The reply should give back every entry exactly as written.

* * *

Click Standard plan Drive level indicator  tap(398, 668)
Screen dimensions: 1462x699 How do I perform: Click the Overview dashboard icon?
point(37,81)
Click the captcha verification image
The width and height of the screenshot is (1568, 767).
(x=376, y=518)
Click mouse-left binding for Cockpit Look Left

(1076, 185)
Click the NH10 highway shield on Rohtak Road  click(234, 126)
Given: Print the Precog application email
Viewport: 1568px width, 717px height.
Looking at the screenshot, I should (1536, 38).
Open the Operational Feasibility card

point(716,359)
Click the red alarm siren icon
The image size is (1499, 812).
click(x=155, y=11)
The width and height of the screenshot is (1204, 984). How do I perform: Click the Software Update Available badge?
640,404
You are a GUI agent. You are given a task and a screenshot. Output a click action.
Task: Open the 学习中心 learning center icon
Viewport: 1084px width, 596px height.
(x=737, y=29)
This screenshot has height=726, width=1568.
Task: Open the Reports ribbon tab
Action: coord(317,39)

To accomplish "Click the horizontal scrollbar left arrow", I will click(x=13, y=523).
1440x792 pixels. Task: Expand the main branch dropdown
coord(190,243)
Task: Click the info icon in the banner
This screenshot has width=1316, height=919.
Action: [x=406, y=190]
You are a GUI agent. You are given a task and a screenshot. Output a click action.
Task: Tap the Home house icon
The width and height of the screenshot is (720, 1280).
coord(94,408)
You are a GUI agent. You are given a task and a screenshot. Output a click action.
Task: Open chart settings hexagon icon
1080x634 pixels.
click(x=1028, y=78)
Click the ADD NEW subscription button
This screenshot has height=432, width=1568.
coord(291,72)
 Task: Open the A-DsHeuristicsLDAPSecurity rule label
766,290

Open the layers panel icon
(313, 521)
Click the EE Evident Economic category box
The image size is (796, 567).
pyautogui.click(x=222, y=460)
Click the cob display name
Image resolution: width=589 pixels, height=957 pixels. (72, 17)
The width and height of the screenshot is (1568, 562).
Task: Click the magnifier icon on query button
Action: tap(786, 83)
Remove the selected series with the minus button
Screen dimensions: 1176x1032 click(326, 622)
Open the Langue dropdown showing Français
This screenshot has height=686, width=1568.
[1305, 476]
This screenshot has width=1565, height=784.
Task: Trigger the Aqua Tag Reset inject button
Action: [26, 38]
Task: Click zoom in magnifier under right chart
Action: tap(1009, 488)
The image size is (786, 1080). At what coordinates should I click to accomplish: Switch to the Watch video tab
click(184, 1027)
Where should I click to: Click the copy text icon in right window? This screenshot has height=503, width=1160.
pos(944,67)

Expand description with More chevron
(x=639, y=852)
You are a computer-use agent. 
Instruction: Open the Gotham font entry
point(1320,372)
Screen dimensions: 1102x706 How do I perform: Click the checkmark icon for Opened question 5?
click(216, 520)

* * *

Response to the exercise
Click Standard plan Drive level indicator  tap(398, 668)
Screen dimensions: 1462x699 How do I perform: Click the Overview dashboard icon?
point(37,81)
Click the captcha verification image
The width and height of the screenshot is (1568, 767).
(x=376, y=518)
Click mouse-left binding for Cockpit Look Left

(1076, 185)
Click the NH10 highway shield on Rohtak Road  click(234, 126)
Given: Print the Precog application email
Viewport: 1568px width, 717px height.
Looking at the screenshot, I should (1536, 38).
Open the Operational Feasibility card

point(716,359)
Click the red alarm siren icon
The image size is (1499, 812).
click(x=155, y=11)
The width and height of the screenshot is (1204, 984). How do I perform: Click the Software Update Available badge?
640,404
You are a GUI agent. You are given a task and a screenshot. Output a click action.
Task: Open the 学习中心 learning center icon
Viewport: 1084px width, 596px height.
(x=737, y=29)
This screenshot has height=726, width=1568.
Task: Open the Reports ribbon tab
Action: coord(317,39)

To accomplish "Click the horizontal scrollbar left arrow", I will click(x=13, y=523).
1440x792 pixels. Task: Expand the main branch dropdown
coord(190,243)
Task: Click the info icon in the banner
This screenshot has width=1316, height=919.
Action: [x=406, y=190]
You are a GUI agent. You are given a task and a screenshot. Output a click action.
Task: Tap the Home house icon
The width and height of the screenshot is (720, 1280).
coord(94,408)
You are a GUI agent. You are given a task and a screenshot. Output a click action.
Task: Open chart settings hexagon icon
1080x634 pixels.
click(x=1028, y=78)
Click the ADD NEW subscription button
This screenshot has height=432, width=1568.
coord(291,72)
 Task: Open the A-DsHeuristicsLDAPSecurity rule label
766,290

Open the layers panel icon
(313, 521)
Click the EE Evident Economic category box
The image size is (796, 567).
pyautogui.click(x=222, y=460)
Click the cob display name
Image resolution: width=589 pixels, height=957 pixels. (72, 17)
The width and height of the screenshot is (1568, 562).
Task: Click the magnifier icon on query button
Action: tap(786, 83)
Remove the selected series with the minus button
Screen dimensions: 1176x1032 click(326, 622)
Open the Langue dropdown showing Français
This screenshot has height=686, width=1568.
[1305, 476]
This screenshot has width=1565, height=784.
Task: Trigger the Aqua Tag Reset inject button
Action: [26, 38]
Task: Click zoom in magnifier under right chart
Action: tap(1009, 488)
The image size is (786, 1080). At what coordinates should I click to accomplish: Switch to the Watch video tab
click(184, 1027)
Where should I click to: Click the copy text icon in right window? This screenshot has height=503, width=1160.
pos(944,67)

Expand description with More chevron
(x=639, y=852)
You are a computer-use agent. 
Instruction: Open the Gotham font entry
point(1320,372)
Screen dimensions: 1102x706 How do I perform: Click the checkmark icon for Opened question 5?
click(216, 520)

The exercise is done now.